▶ **Information supplied**:
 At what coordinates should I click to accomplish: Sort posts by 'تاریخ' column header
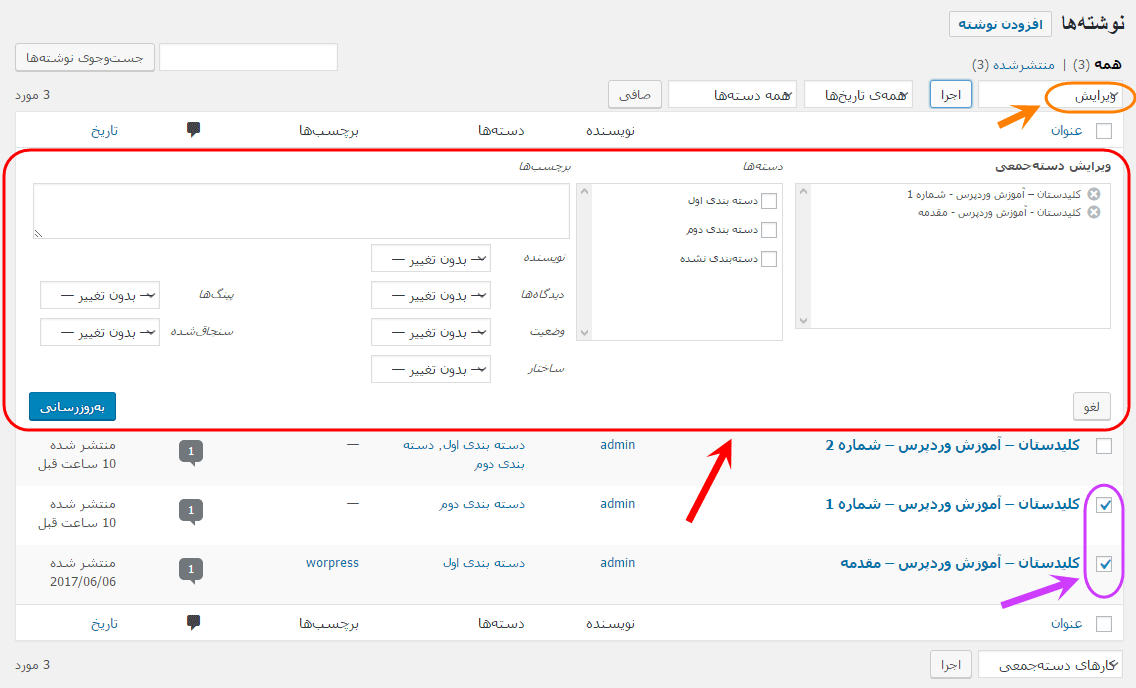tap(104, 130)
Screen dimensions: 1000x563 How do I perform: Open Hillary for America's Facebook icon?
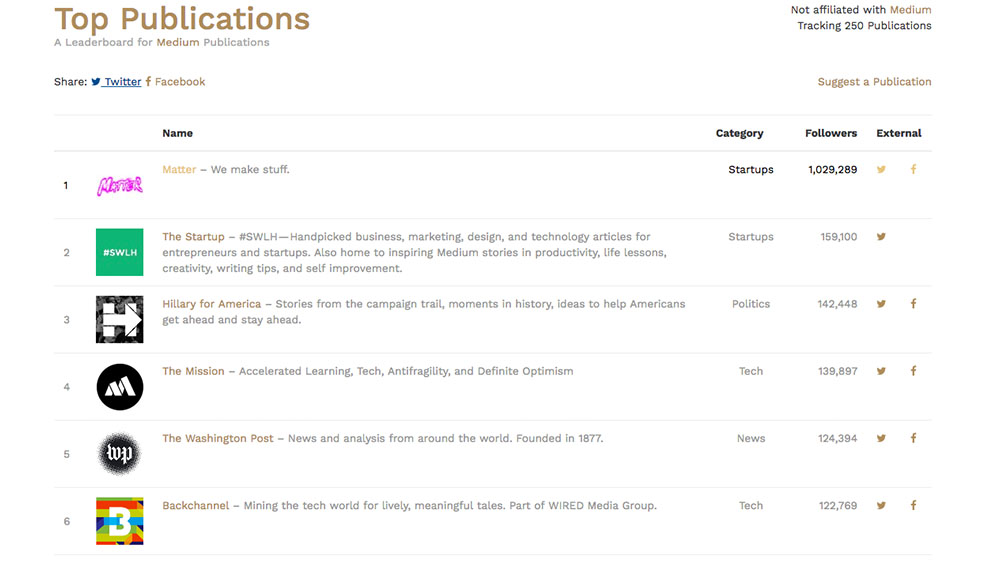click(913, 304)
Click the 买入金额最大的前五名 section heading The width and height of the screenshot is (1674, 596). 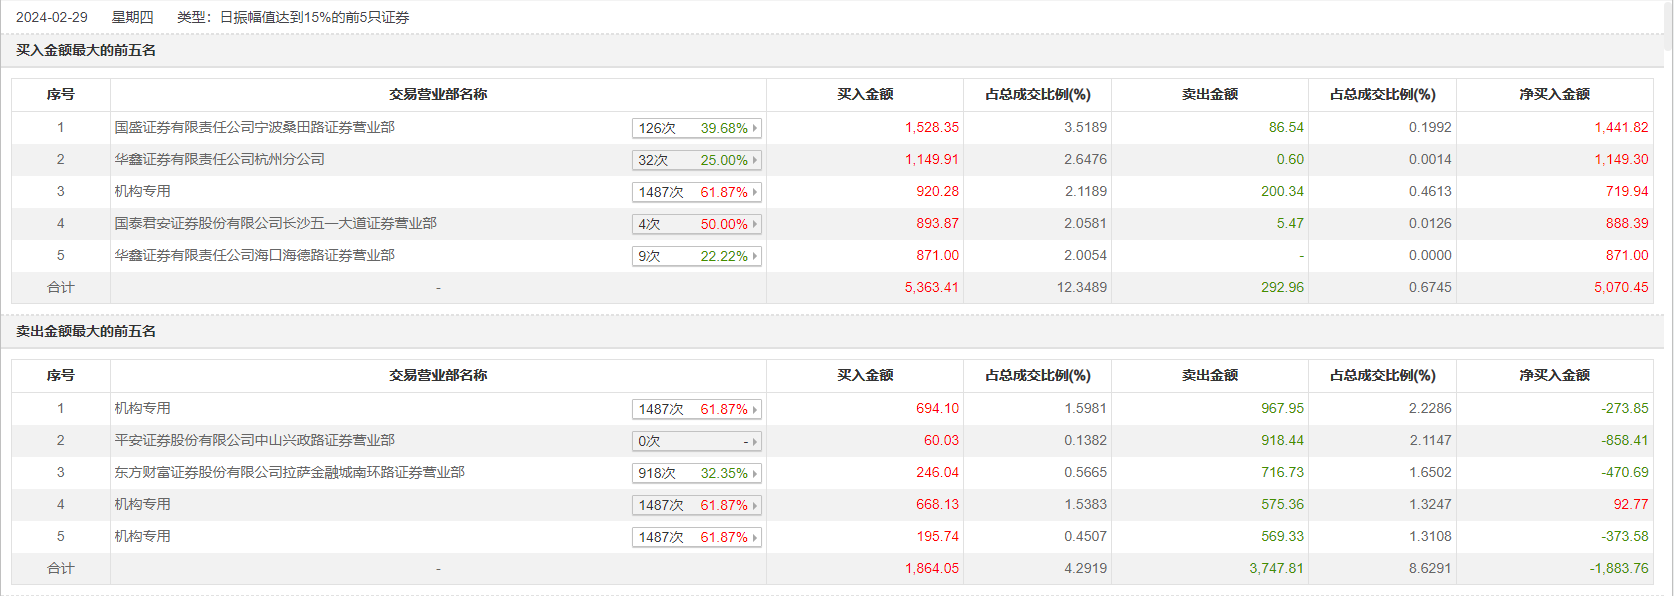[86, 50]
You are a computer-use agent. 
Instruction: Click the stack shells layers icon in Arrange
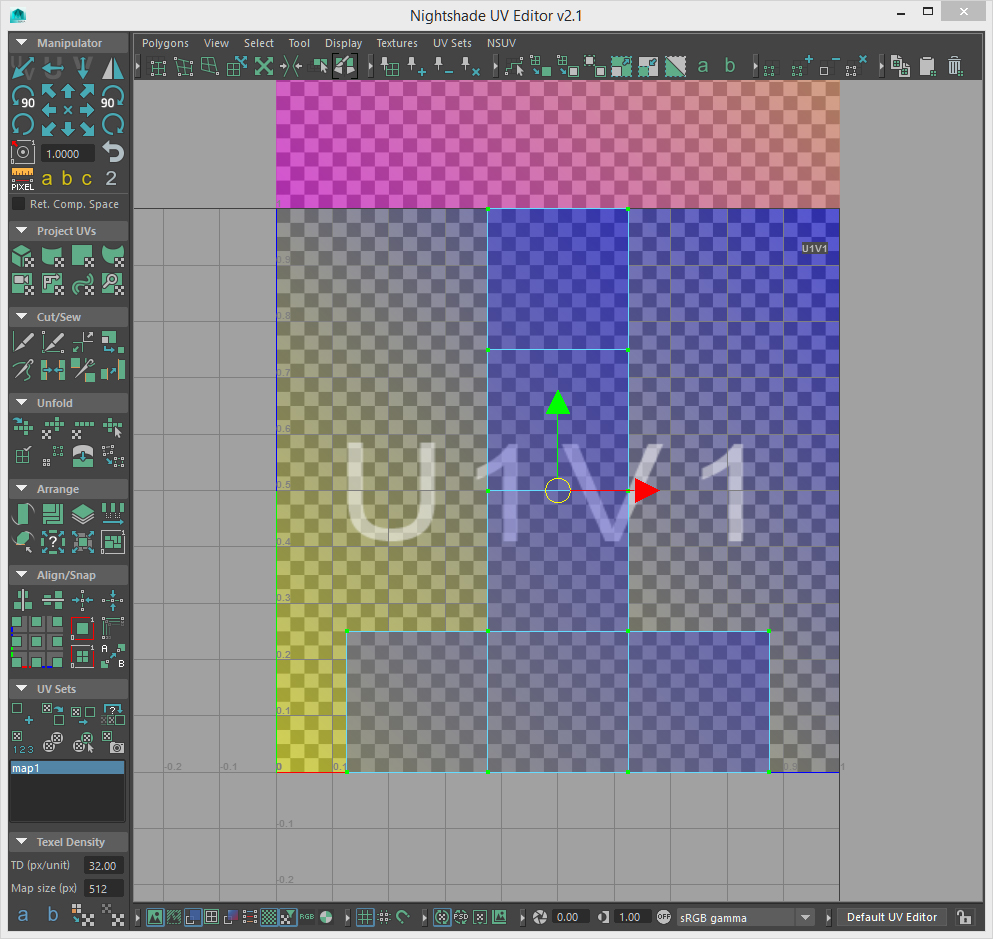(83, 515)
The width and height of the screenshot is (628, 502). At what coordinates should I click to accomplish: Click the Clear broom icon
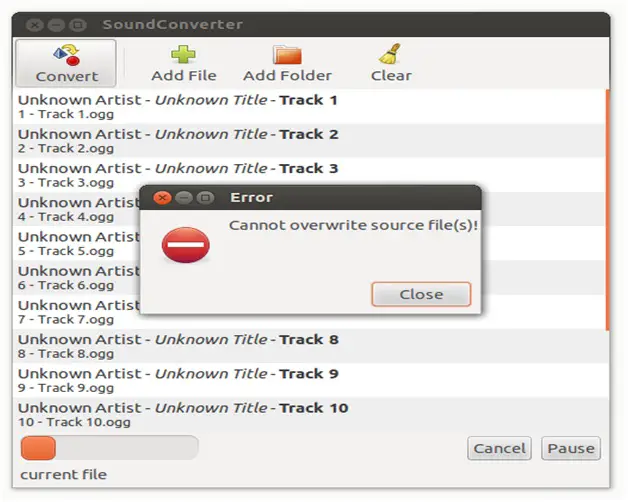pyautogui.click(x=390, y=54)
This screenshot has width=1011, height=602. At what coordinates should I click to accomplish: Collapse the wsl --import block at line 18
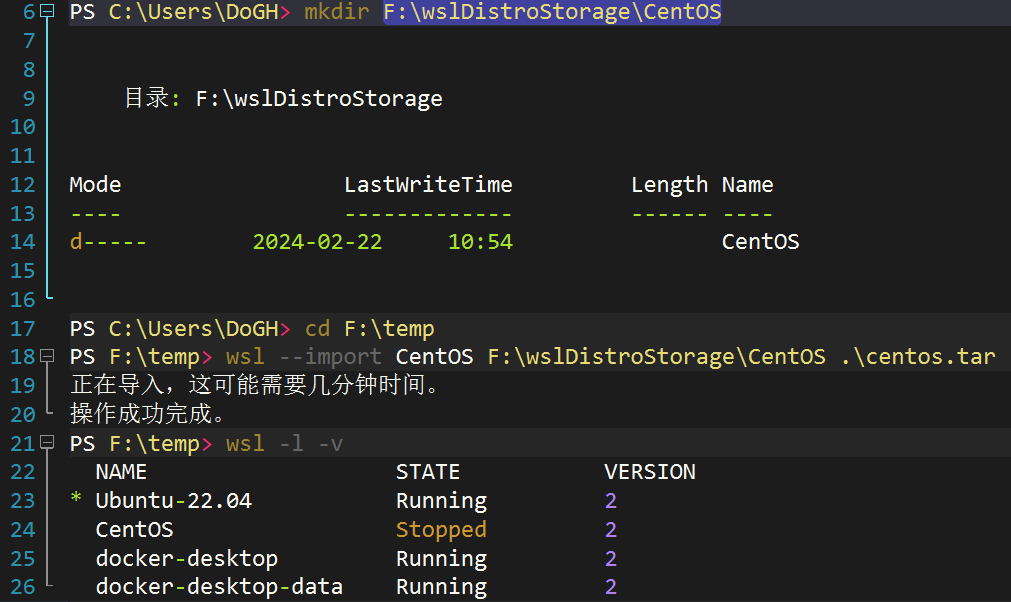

▶ **Work task**: Write out exactly the lines from the one containing "You are a computer-use agent." through the last line of the records above, both ends included, and leave out any pictures.

▶ **Exercise answer**:
You are a computer-use agent. 
Instruction: Click the stack shells layers icon in Arrange
(83, 515)
The width and height of the screenshot is (628, 502). At what coordinates should I click to accomplish: Click the Clear broom icon
pyautogui.click(x=390, y=54)
This screenshot has width=1011, height=602. At what coordinates should I click to accomplish: Collapse the wsl --import block at line 18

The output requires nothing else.